5- Eğitimde eksiklik
Bir ailenin zorunlu göçü genellikle çocuk ve ergenlerin geçici veya kalıcı olarak kesintiye uğramasını beraberinde getirir.
Yeni bir ülkeye geldiklerinde, eğitim sistemine girme olanağına sahip olan genç göçmenler, kendilerini birçok durumda benimseyemeyecekleri farklı bir eğitim programıyla buluyorlar.
Okumaya dönme imkanı olmayanlar, örgün eğitimlerini kalıcı olarak bırakarak ailelerine yardım etmek için çalışmak zorundadır.
6- Bağımlılık ve özgürlük kaybı
Aileyi ve arkadaşları menşe ülkede bırakmak ve kendini yasaları bilinmeyen üretken bir dünyaya sokmaya çalışmak, yeni işverenlere neredeyse mutlak bir bağımlılık yaratan faktörlerdir.
Yeni durum, birçok göçmende, onları gerçek kapasitelerinden ve yeteneklerinden ayıran ve böylece onları yüksek ekonomik ve duygusal bağımlılığın yanı sıra birçok durumda özgürlük kaybına sahip işçilere dönüştüren düşük bir özgüven durumu yaratır.
7- Yasadışılık ve mafyalar
İkamet statüsünü yasallaştırma olasılığını artıran gönüllü ve zorunlu göç, yeni bir yaşam arayan insanları daha savunmasız hale getiriyor.
Başkalarına süreçlerinde başarılı olduklarını gösterme yanılsaması veya arzusu, göçmenlerin yasaları bilmemelerinden, saflıklarından ve temel ihtiyaçlarını karşılama aciliyetinden yararlanan mafyaların kolay kurbanları olmalarını sağlar.
8- Millet kavramının yitirilmesi
Dünyadaki göç süreçleri yalnızca coğrafi sınırları aşmakla kalmamış, aynı zamanda siyasi, sosyal, ekonomik ve kültürel sınırlarla da gerçekleşmiştir.
Yeni bir ülkeye gelindiğinde, başlangıçta menşe yeri duygusu artar, ancak zaman geçtikçe, dünyanın hiçbir yerinden olmama veya dünya vatandaşı olma hissi ile ulus kavramı kaybolur.
Ulus kavramının yitirilmesi, menşe ülkelerle bağlarını koparır ve bu ülkeler, hedef ülkedeki topluluklarla güçlü bağlara sahip olmadıklarından, bir uyumsuzluk süreci yaratır.
Referanslar
- Lee, ES (1966). Bir göç teorisi. Demografi, 3 (1), s: 47-57.

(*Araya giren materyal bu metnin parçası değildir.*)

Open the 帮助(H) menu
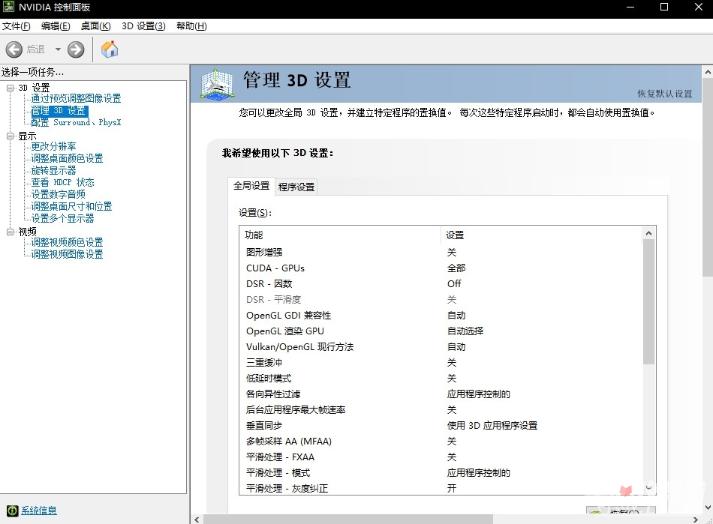191,26
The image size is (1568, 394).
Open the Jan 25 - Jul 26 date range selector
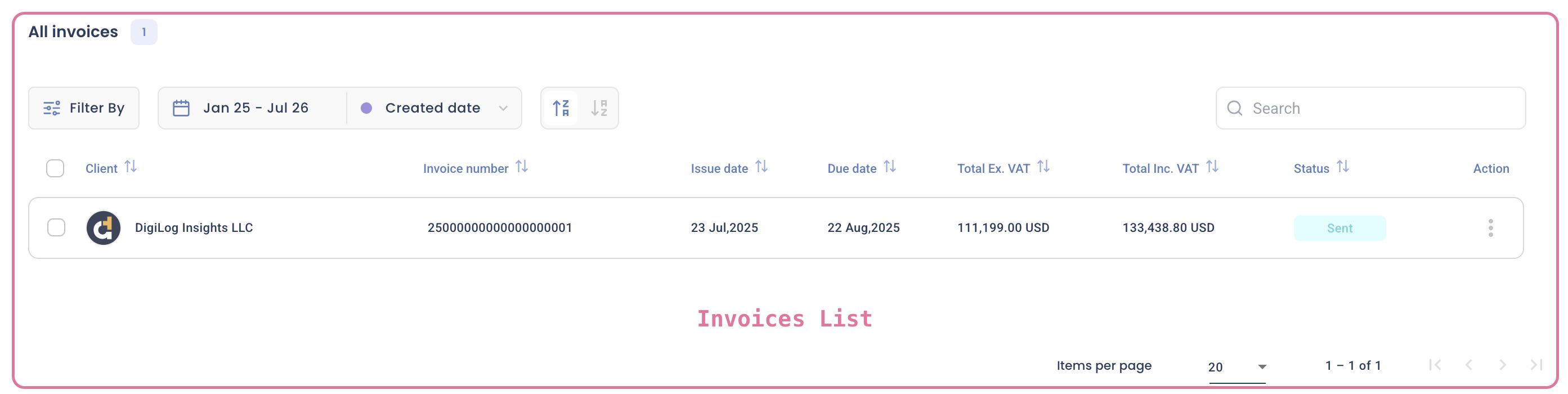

- Hatton, TJ ve Williamson, JG (2005). Küresel göç ve dünya ekonomisi. MIT Press, Cambridge, Massachusetts. s: 175-184
- O'Connell Davidson, J. (2013). Rahatsız edici özgürlük: Göç, borç ve modern kölelik. Göç çalışmaları, 1 (2), s: 123-134
- Castles, S. ve Davidson, A. (2000). Vatandaşlık ve göç: Küreselleşme ve aidiyet politikası. Psychology Press. s: 23-45
- Harris, JR ve Todaro, MP (1970). Göç, işsizlik ve kalkınma: iki sektörlü bir analiz. Amerikan ekonomik incelemesi, 60 (1), s: 126-142.